Durbin, Baldwin Introduce Expansion of VA Caregiver Program That Could Help Thousands More Veterans and Their Families
Expansion would allow eligible veterans from all wars to apply for program
[WASHINGTON, D.C.] – U.S. Senators Dick Durbin (D-IL) and Tammy Baldwin (D-WI) announced the introduction of the Veterans Affairs (VA) Family Caregivers Expansion and Improvement Act, a bill that would open the VA Family Caregivers Program to all eligible veterans who were severely injured while serving our country. The Family Caregivers Program provides home health training, peer support, and a small financial stipend to caregivers of severely injured veterans. The caregivers also have access to mental health support and enrollment in the VA’s Civilian Health and Mental Program, if they are not already eligible.
Introduced by Durbin in 2009, the original Family Caregiver Program was limited to post 9/11 veterans. Today’s bill would allow eligible veterans from all wars to apply for the VA Family Caregivers Program. The VA has estimated that at least 70,000 more veterans would be eligible under the expansion of the Family Caregiver Program, including nearly 400 from Illinois.
“We owe each and every veteran a great debt of gratitude,” said Durbin. “The VA Family Caregivers Program proved it can make a difference in the lives of America’s heroes and the dedicated caregivers who made the decision to care for them. Expanding this program to veterans of all wars will make tens of thousands more families eligible for critical homecare services and financial assistance. With this bill, we are on the way to helping many families in need and can finally provide assistance to the caregivers of veterans of all eras on an equal basis.”

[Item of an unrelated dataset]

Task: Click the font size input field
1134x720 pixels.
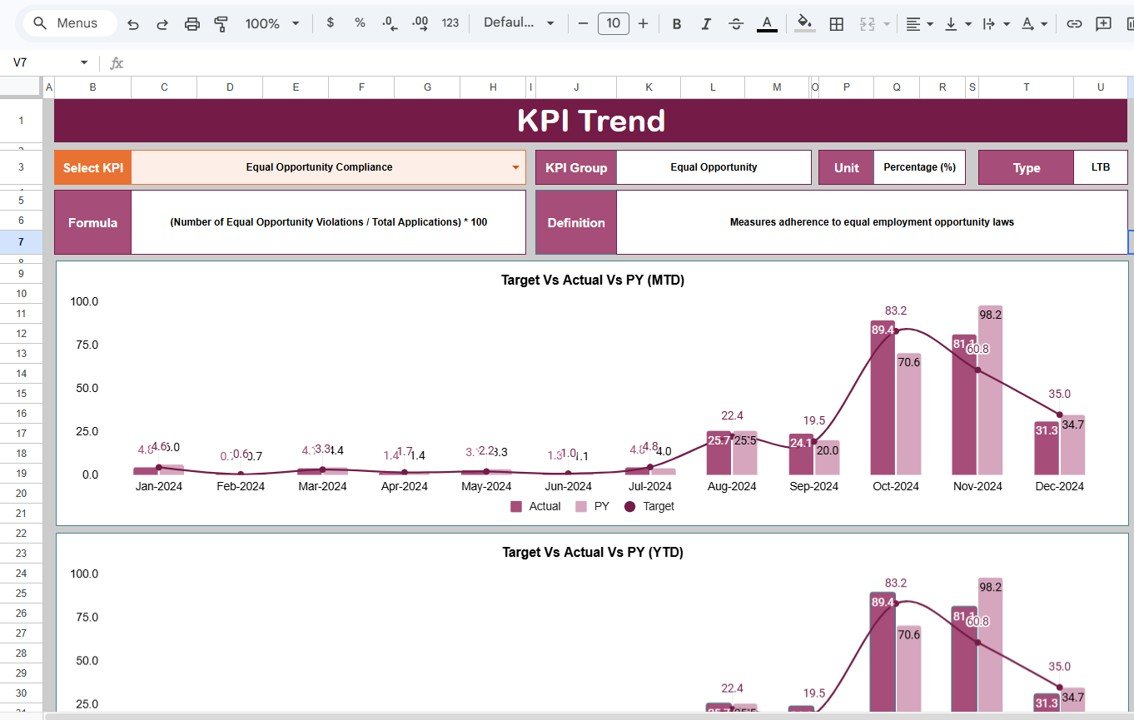Action: pyautogui.click(x=613, y=22)
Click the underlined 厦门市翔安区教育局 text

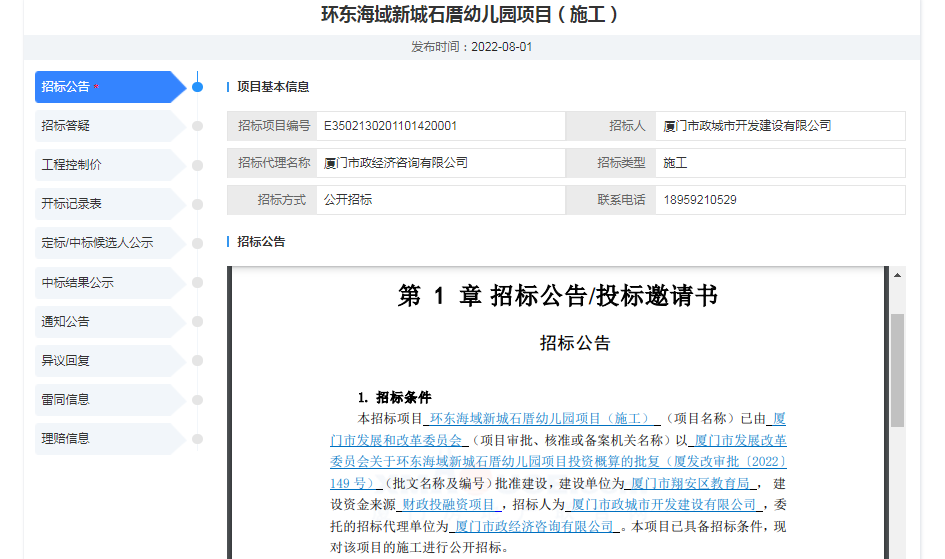pos(690,482)
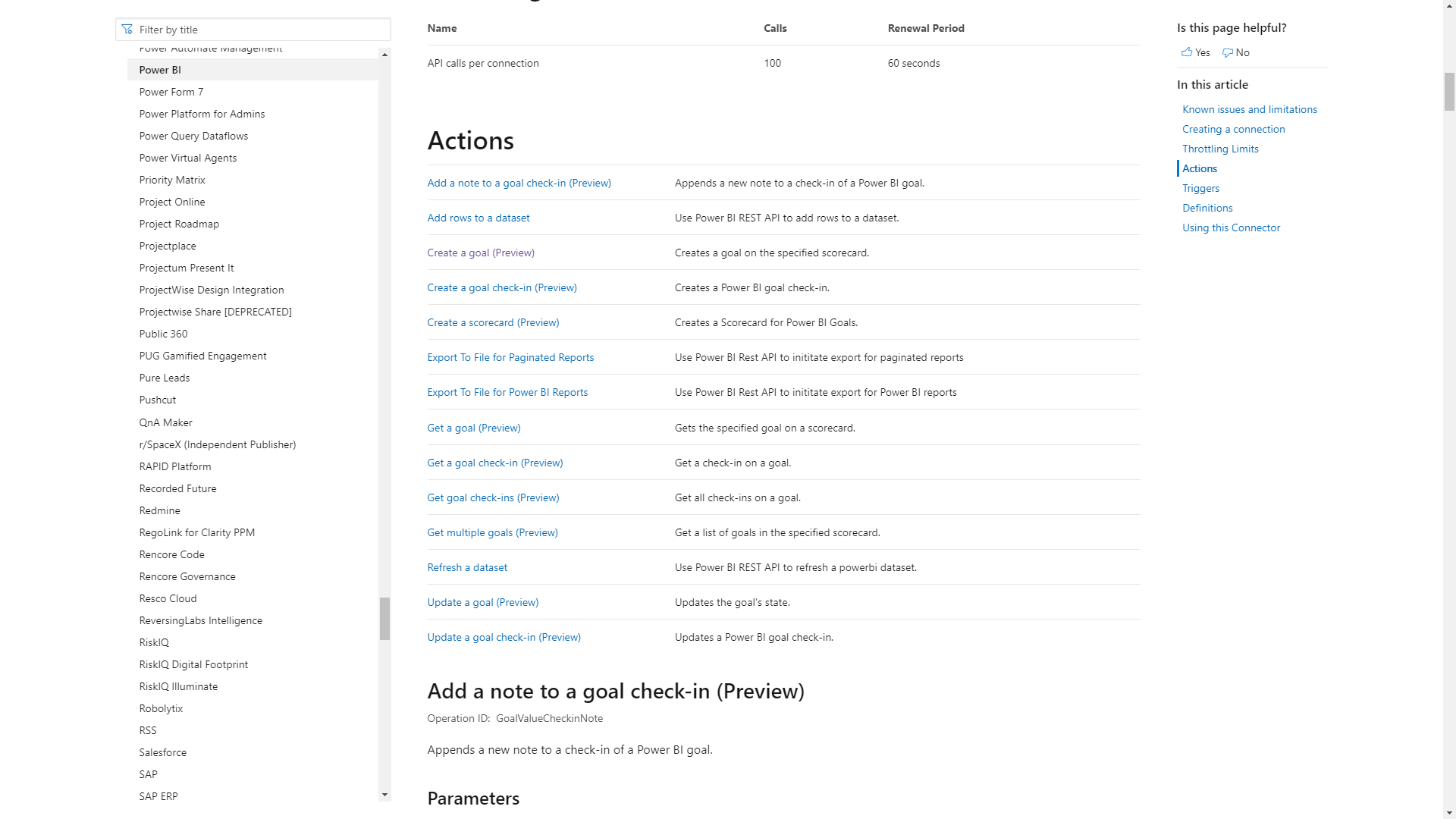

“Family caregivers of America’s severely ill and injured veterans make up a critical support system for our nation’s heroes, providing assistance that allows their loved ones to remain in their homes and preserves their quality of life,” said Baldwin. “I’m proud to join Senator Durbin today to fix an existing inequity these hidden heroes face by expanding the eligibility for VA family caregiver benefits to cover all severely disabled veterans. It’s past time that we support each and every family caregiver who supports our veterans.”
The Family Caregiver Program was created by a Durbin-authored provision in the Caregivers and Veterans Omnibus Health Services Act of 2009, which was enacted in 2010. The VA began providing caregiver support in 2011 and has been a success for veterans and their families. 22,000 veterans who served in Iraq and Afghanistan participate in the program today.
“DAV greatly appreciates the leadership of Senators Durbin and Baldwin for introducing their new bill, the Caregivers Expansion and Improvement Act of 2015, a measure that could improve the lives of tens of thousands of our members and their family caregivers. DAV strongly supported the 2010 legislation that brought VA caregiver services into the homes of veterans injured after 9/11 because it was the right thing to do. This new measure recognizes the caregivers of our most severely disabled veterans of all generations and we're deeply grateful for the leadership of these two Senators who've made it possible.” -- Garry J. Augustine, DAV (Disabled American Veterans) Executive Director, Washington Headquarters
Not only does the program allow veterans to stay in their homes with their families, but it is also a money saver for taxpayers. The VA spends an average of $332,000 per veteran per year in VA nursing homes, an average of $88,000 per veteran per year in community nursing homes, and about $45,000 a year in per diem payments to veterans in State Veterans Homes.
Through the Family Caregivers Program, the VA cost per veteran per year is about $36,000. This includes the stipend, which averages between $600 and $2,250 a month, based on the level of care and the geographic location, and services provided to the caregiver.
“Imagine being a veteran who fought during the Battle of Medina Ridge during the Persian Gulf War or the Battle of Mogadishu in Somalia or the Battle of Hue during the Vietnam War. Now consider the fact that any of these individuals who incurred a catastrophic injury are not eligible for the Comprehensive Family Caregiver program. We tell these men and women we are proud of their service, but unfortunately the country cannot afford this benefit that you have earned and deserve. This inequity must be corrected.” – Paralyzed Veterans of America National President Al Kovach, Jr.
“Family caregivers who provide care to veterans who were severely disabled in the line of duty truly epitomize the concept of selfless service. Our nation owes these caregivers the support they need and deserve. It is time to grant Caregiver benefits for veterans of all wars.” – John W. Stroud, Commander-in-Chief of the Veterans of Foreign Wars of the United States.